In the October 1950 issue of The Astronomical Journal, American astronomer Arthur Hoag states that the object “appears to be a perfectly symmetrical planetary nebula.” However, he acknowledged that some of its characteristics did not match those of other planetary nebulae, so he also suggested that instead it might be “a new species among the ‘pathological’ galaxies.”
Today, Hoag’s Object is one of the finest, most perfect examples of a rare galaxy type: a ring galaxy. It’s over 600 million light-years away in the constellation Serpens and spans over 120,000 light-years. At the center, there’s a sphere of older reddish stars, looking very much like an elliptical galaxy. Moving outward, there’s a seemingly empty gap until arriving at the ring. The ring is made up of young blue stars highlighted by spokes that appear curved, signs of rotation. Astronomers have been asking how the galaxy evolved since 1950.
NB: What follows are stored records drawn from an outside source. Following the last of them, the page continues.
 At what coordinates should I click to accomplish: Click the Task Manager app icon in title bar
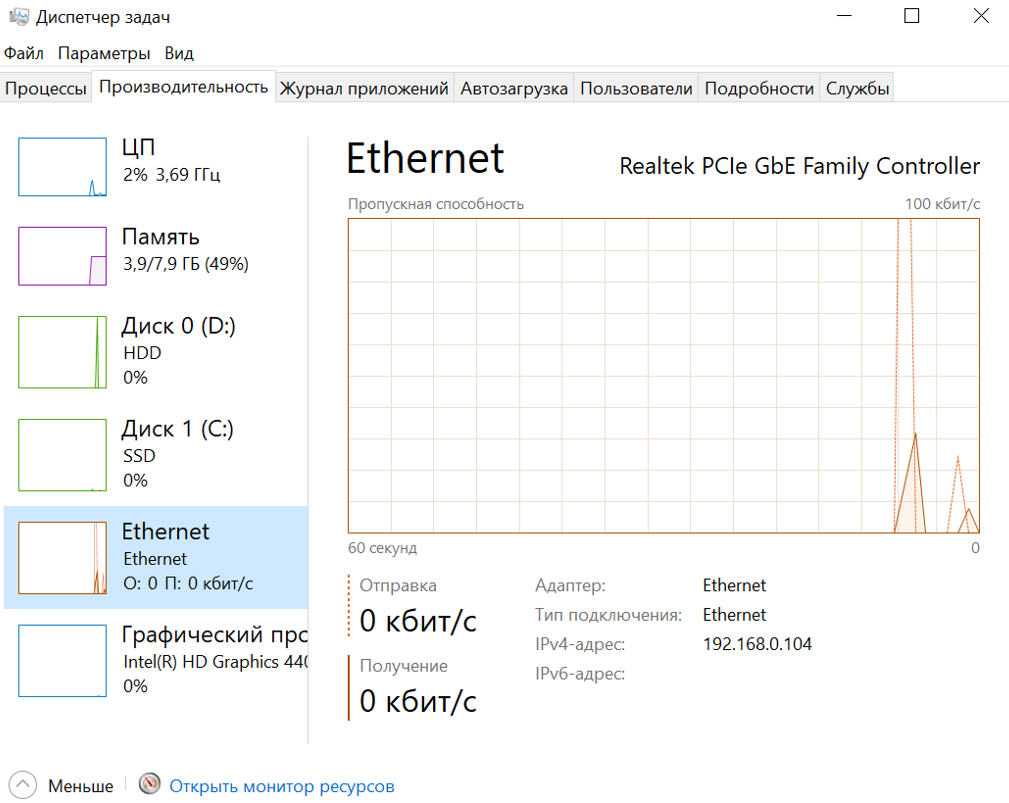coord(17,16)
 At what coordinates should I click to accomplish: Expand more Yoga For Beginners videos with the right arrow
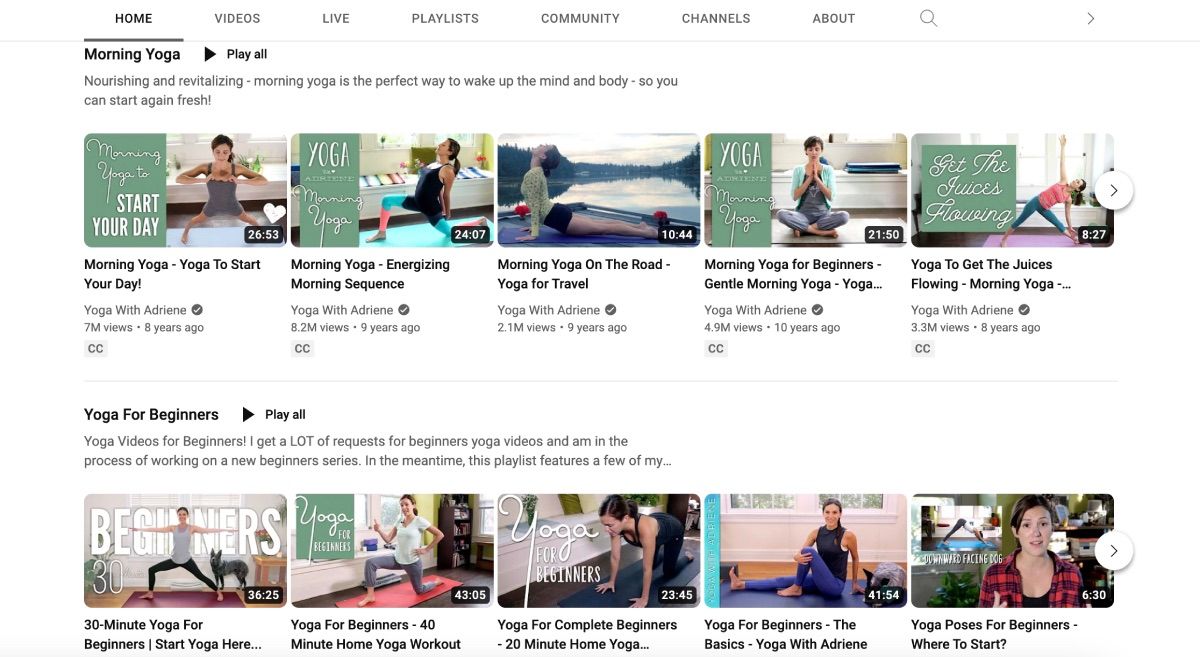click(x=1113, y=549)
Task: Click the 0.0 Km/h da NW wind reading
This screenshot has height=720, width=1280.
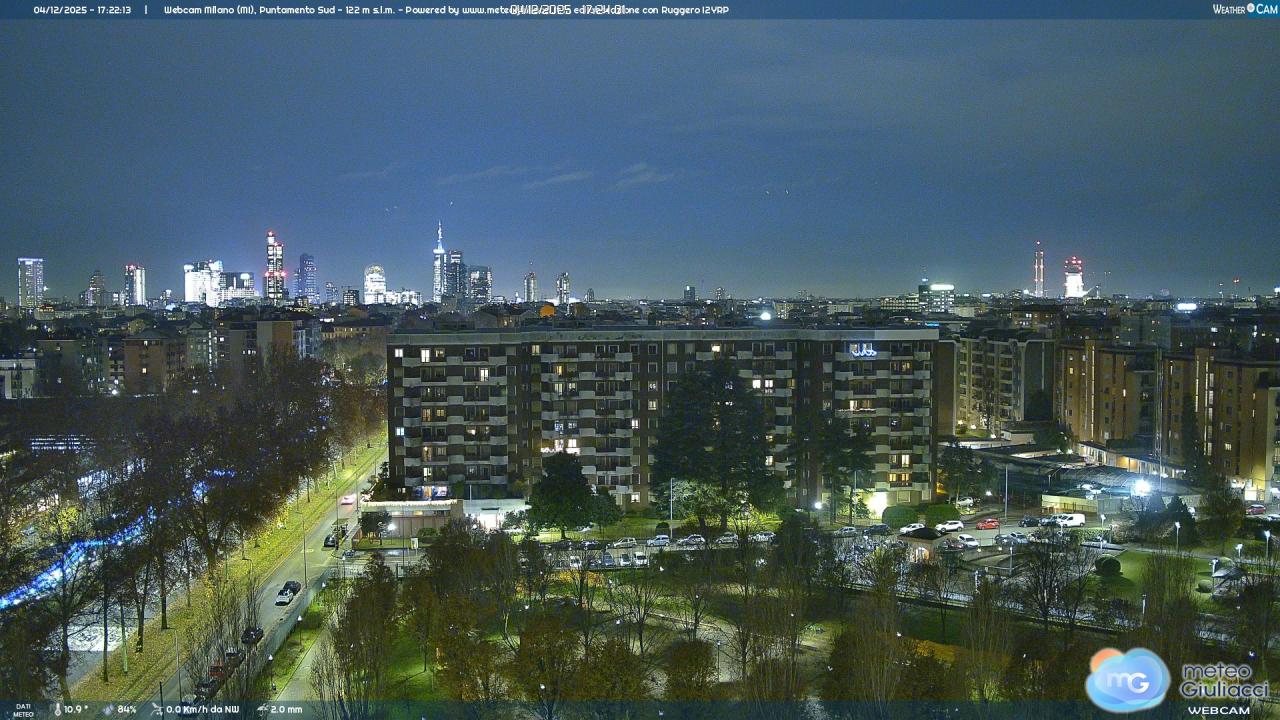Action: point(203,710)
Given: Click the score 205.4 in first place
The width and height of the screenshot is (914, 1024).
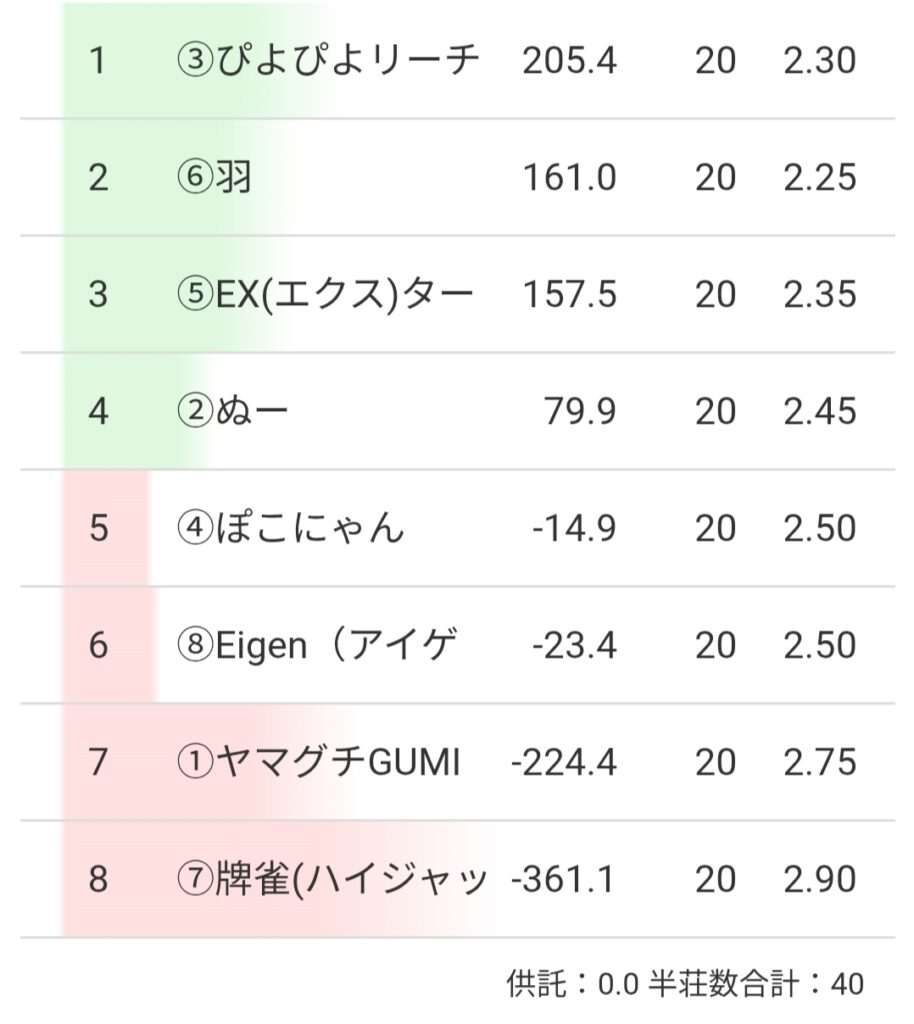Looking at the screenshot, I should click(569, 61).
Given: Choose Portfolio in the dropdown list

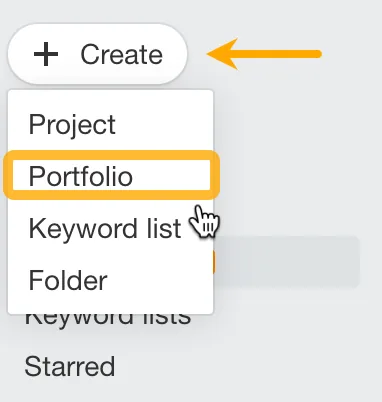Looking at the screenshot, I should click(112, 175).
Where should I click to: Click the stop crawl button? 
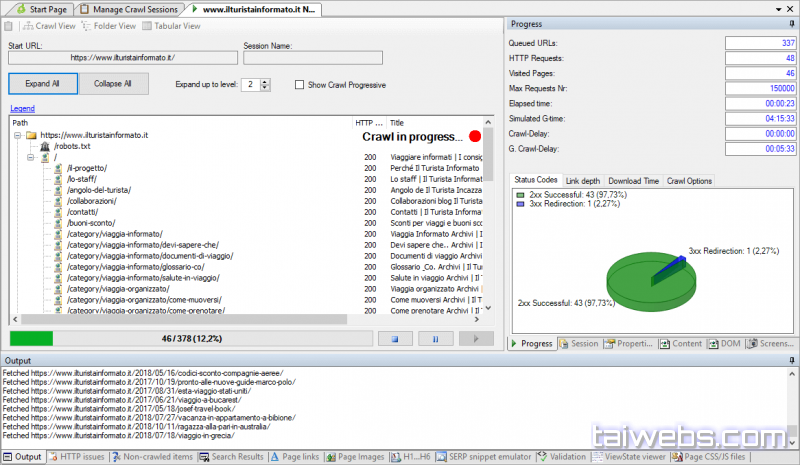pos(395,339)
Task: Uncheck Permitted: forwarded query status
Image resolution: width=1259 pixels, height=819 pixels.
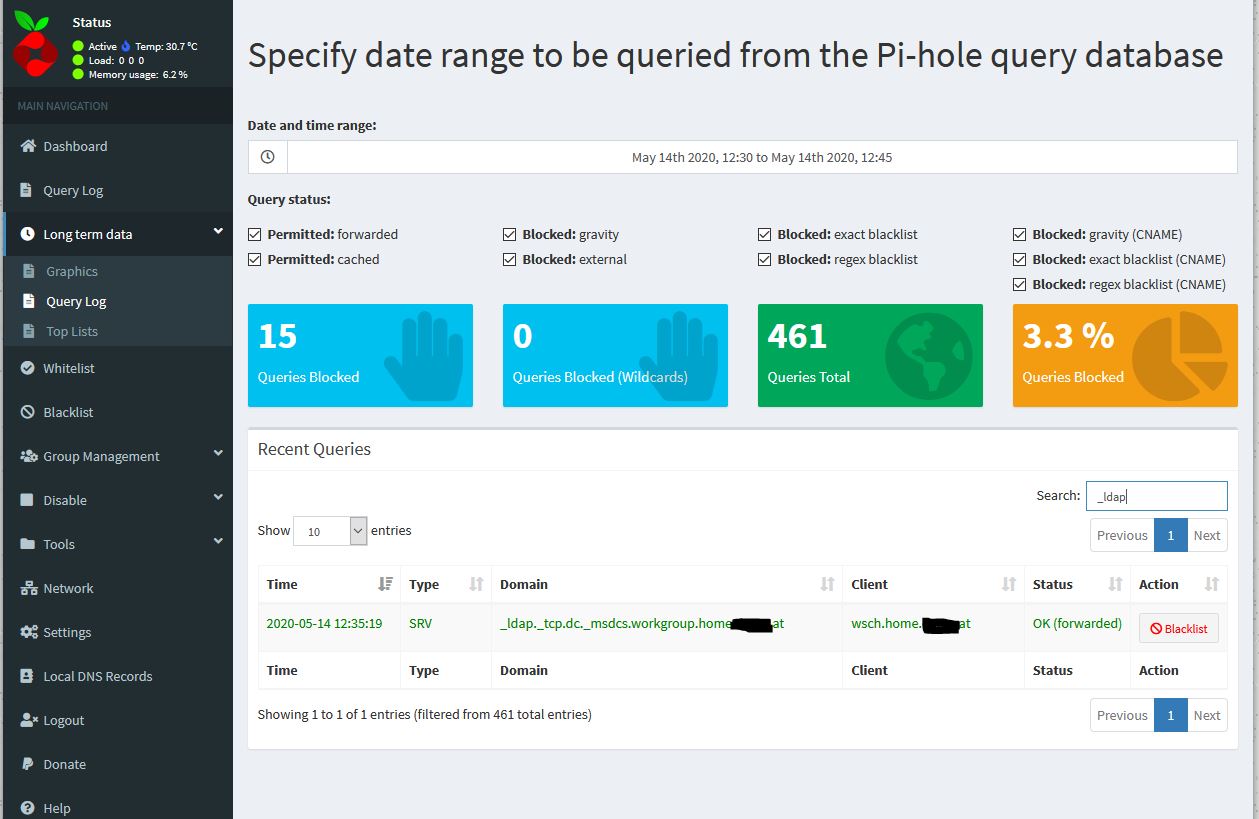Action: pyautogui.click(x=254, y=234)

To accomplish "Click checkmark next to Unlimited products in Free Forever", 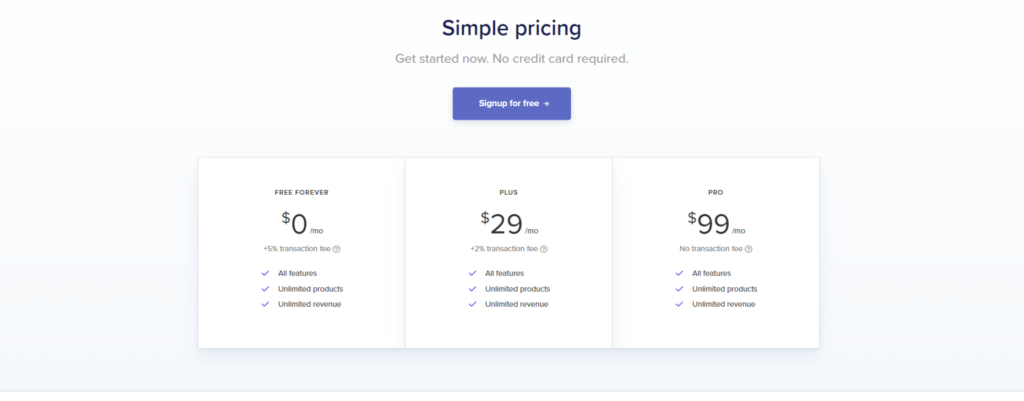I will [x=265, y=289].
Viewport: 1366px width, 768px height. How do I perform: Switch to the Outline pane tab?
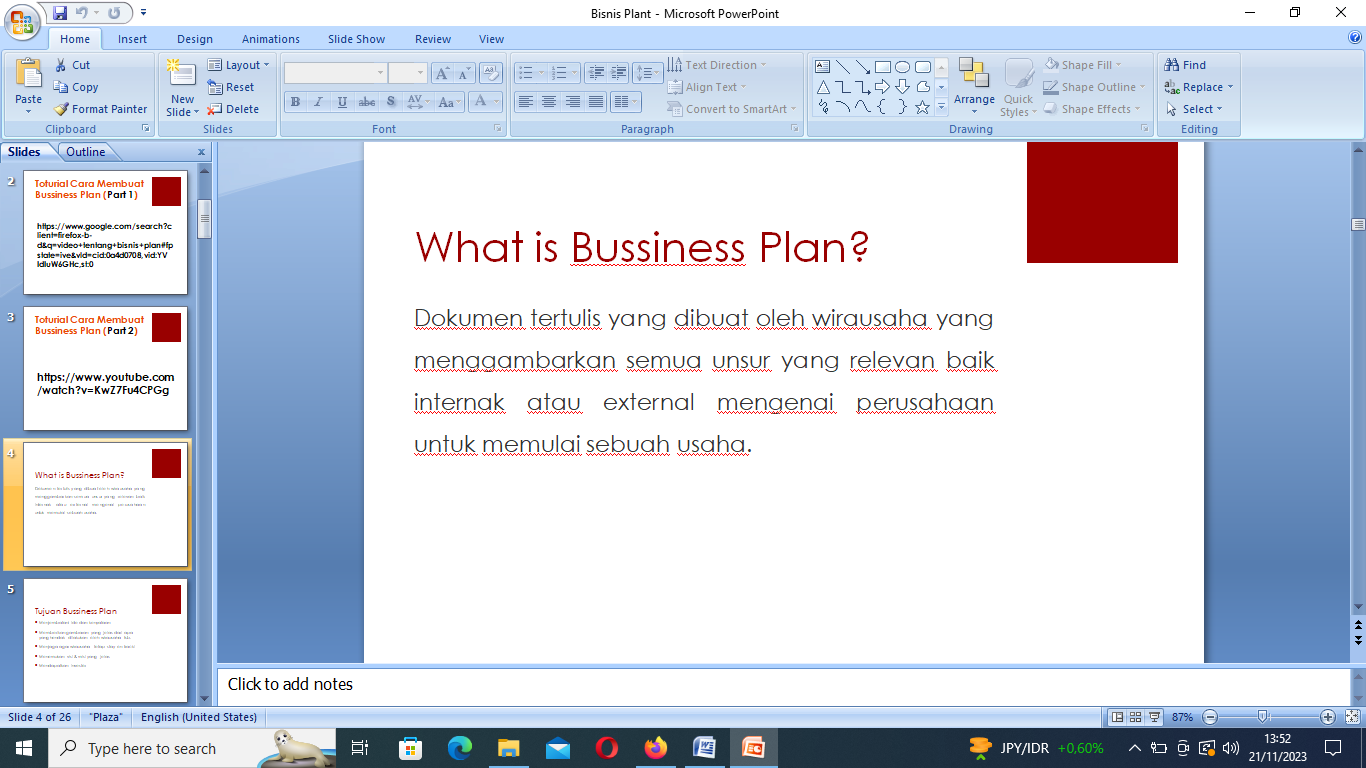86,152
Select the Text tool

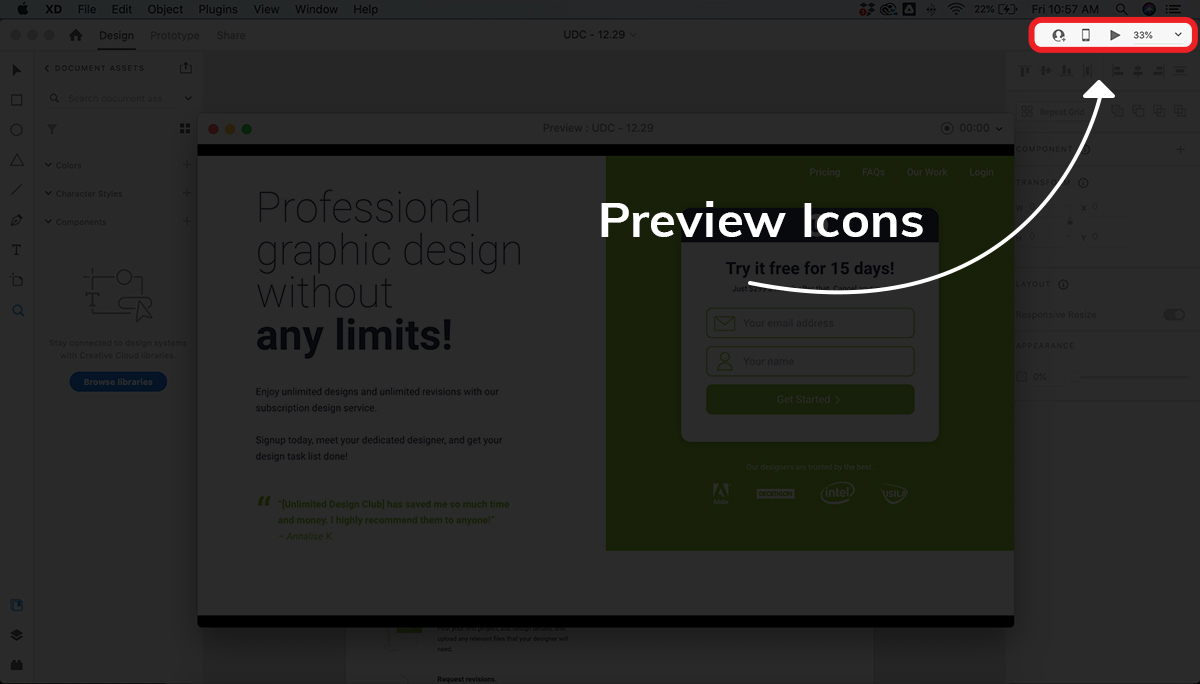pyautogui.click(x=17, y=250)
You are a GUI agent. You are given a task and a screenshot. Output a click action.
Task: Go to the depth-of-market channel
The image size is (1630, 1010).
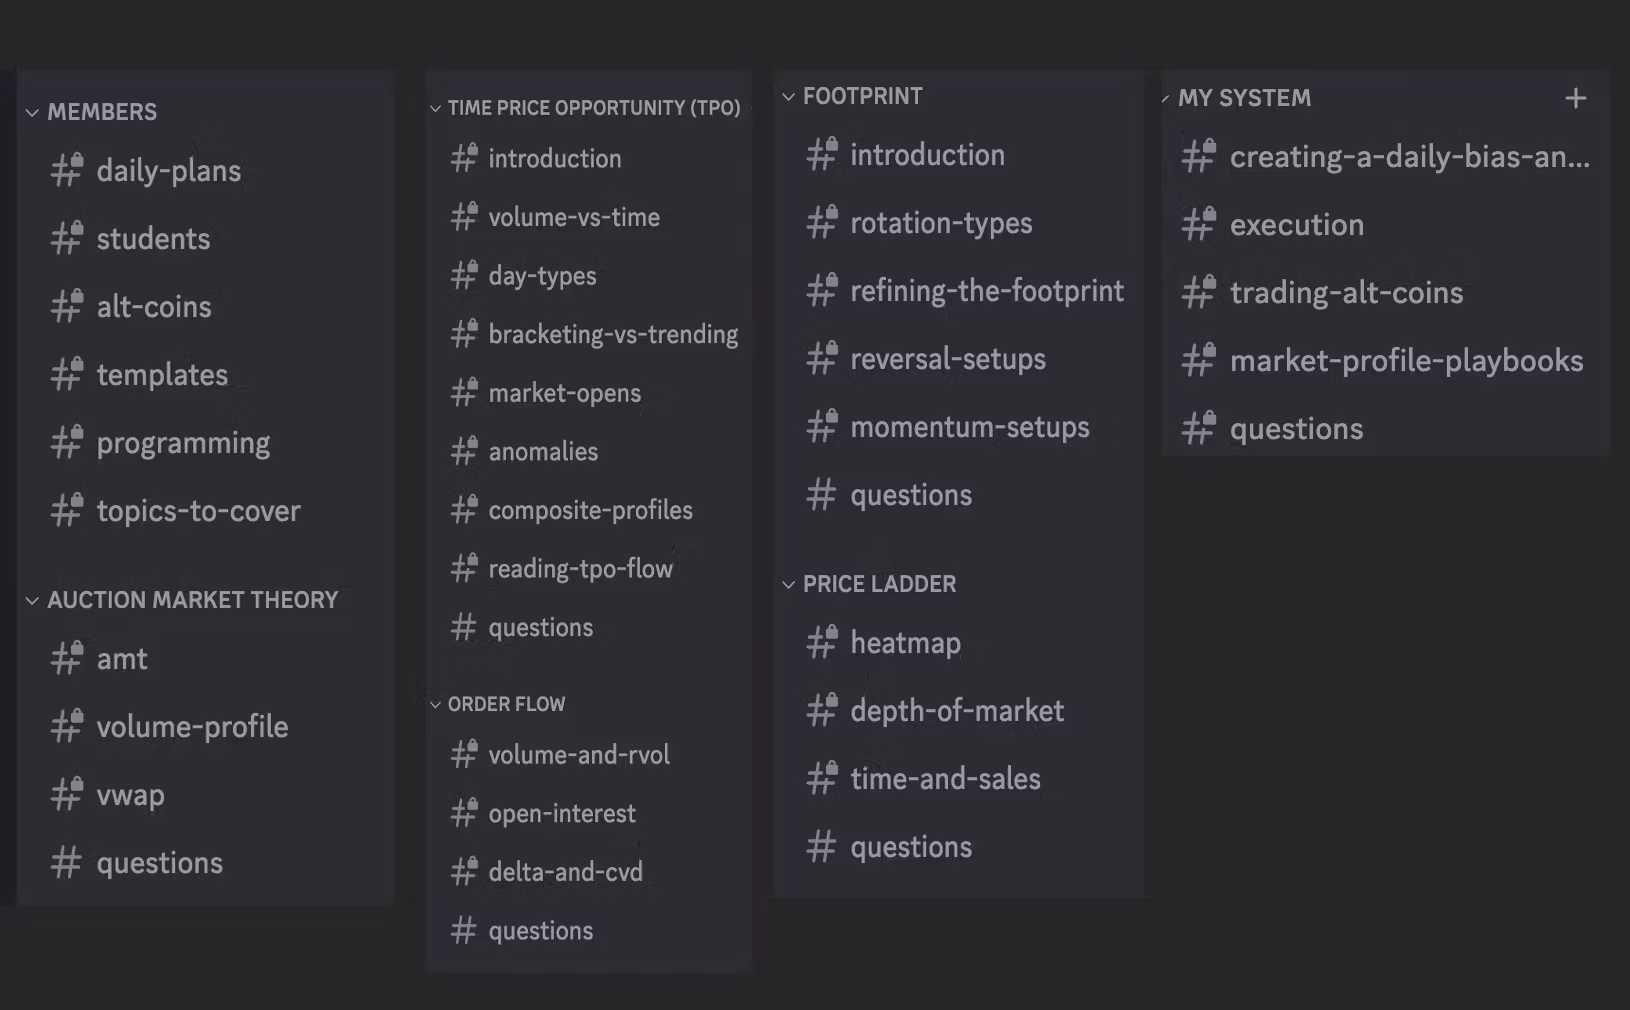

Ring galaxies can result when a smaller galaxy collides with a larger, disk-shaped galaxy. This collision generates a density wave within the disk, resulting in a distinct ringlike structure. But there seems to be no evidence of a past collision in the case of Hoag’s Object. Besides, the core of Hoag’s Object is spheroidal, while the nucleus of a barred spiral is typically disk-shaped.
Look again at the gap between the ring and central core. Notice anything? It’s another ring galaxy that’s much farther away. What are the extraordinary odds that a rare ring galaxy is seen in the gap of another ring galaxy?